While we drove to our next destination, Glencoe, our tour guide told us about something called Make Tracks Scotland. It is a company that offers independent walking holidays throughout the highlands and other parts of Scotland. Some of the tours take 8 or 9 days, walking anywhere from 12-20 miles a day. It is a great way to see parts of Scotland that you can only see by foot. There are no wolves or other predators in Scotland, which makes walking through the highlands a relatively safe thing. On our drive we saw three people who were making the journey from Glasgow to Inverness.

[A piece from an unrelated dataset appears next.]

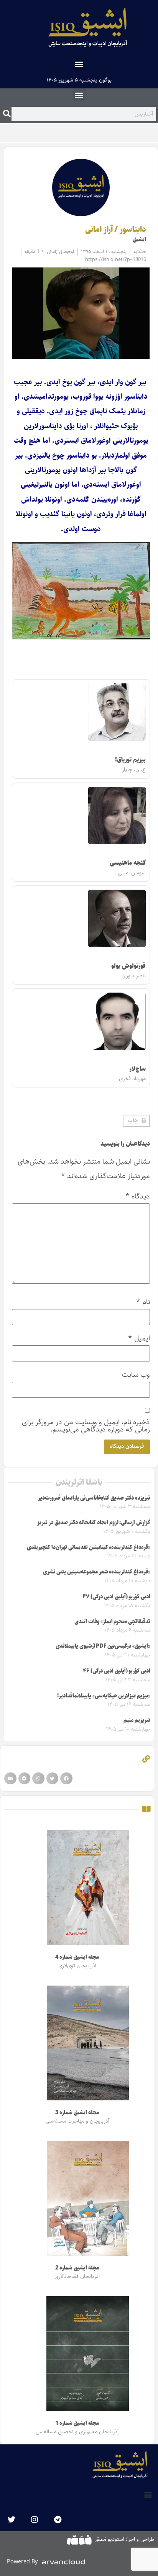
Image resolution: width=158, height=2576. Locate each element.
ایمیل (139, 1338)
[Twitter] (11, 2519)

Glencoe was beautiful, but has a rather bloody past. We won't go into great detail, you can look it up if you want, but the basis of the story is that in 1692 the highland chiefs were ordered to sign an oath to King William...or else. Because of bad weather, among other things, the chief of clan MacDonald of Glencoe was late in signing the oath. Captain Campbell and his men were ordered to go live with the MacDonald clan, where they were at first told to collect taxes. The Campbells lived with the families for two weeks before they recieved word from the King that they were to slaughter the clan for being late in signing the oath. In all, 38 men were killed in their homes or as they were trying to flee and 40 women and children died of exposure. It is now nicknamed the Weeping Glen.

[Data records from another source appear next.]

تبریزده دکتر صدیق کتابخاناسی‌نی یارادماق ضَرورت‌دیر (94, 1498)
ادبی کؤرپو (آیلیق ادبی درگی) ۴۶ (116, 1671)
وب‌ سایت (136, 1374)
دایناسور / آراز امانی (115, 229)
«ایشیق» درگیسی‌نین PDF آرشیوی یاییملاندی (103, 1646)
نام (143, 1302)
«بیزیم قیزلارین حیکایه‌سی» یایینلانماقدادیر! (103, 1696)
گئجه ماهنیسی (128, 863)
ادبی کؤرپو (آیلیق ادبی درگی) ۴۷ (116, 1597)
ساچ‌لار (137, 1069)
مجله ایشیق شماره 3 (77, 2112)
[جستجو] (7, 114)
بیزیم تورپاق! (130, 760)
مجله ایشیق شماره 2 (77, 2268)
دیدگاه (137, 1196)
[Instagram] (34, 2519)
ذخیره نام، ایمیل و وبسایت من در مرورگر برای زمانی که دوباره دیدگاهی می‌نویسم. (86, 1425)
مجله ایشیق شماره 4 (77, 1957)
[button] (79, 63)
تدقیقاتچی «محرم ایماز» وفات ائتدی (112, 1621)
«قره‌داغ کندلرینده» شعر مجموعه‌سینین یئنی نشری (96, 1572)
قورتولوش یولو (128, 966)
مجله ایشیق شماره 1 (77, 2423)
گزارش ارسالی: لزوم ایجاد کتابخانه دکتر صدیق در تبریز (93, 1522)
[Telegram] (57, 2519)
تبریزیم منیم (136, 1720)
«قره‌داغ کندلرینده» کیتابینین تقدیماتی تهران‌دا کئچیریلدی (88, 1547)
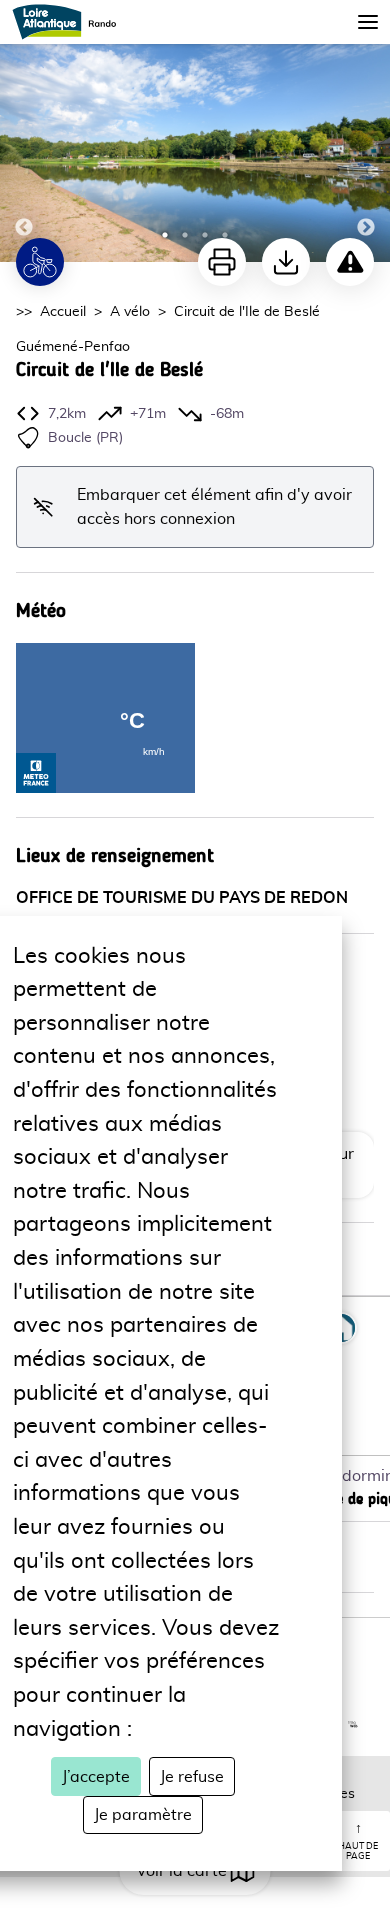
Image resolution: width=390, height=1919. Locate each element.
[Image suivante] (366, 132)
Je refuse (192, 1777)
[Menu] (368, 22)
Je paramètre (143, 1815)
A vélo (130, 312)
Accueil (63, 312)
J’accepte (96, 1777)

The next major stop was Fort Augustus, home of the famous Loch Ness. It's amazing to be able to visit places you've heard about your entire life. Loch Ness is probably one of the most famous places in all of Scotland. Fort Augustus is rather small, definitaly a tourist town. Part of the bus tour was a boat ride on the famous loch. Before we got on the boat we bought fish and chips and ate them overlooking the loch. Neither of us are huge fans of fish, but this was amazing! And not just because it was covered in batter, the fish actually tasted good by itself. The chips were also amazing. The best chips we have ever had, and after trying a few fish and chip shops in Edinburgh, they are still the best chips. We can't even describe why, they were just amazing! The boat tour was about an hour long. Loch Ness is actually a HUGE loch. It is more than 700 ft deep and 23 miles long. Lots of room for Nessie to hide in. Unfortunately, we didn't have any sightings of the legendary monster.
After a few more stops for photos, we were on our way back to Edinburgh. It was a long day and at times it was difficult to stay awake on the bus but we had a great time and were happy to be able to see the mountains we have read and dreamed about for years. It was definitaly a birthday to remember!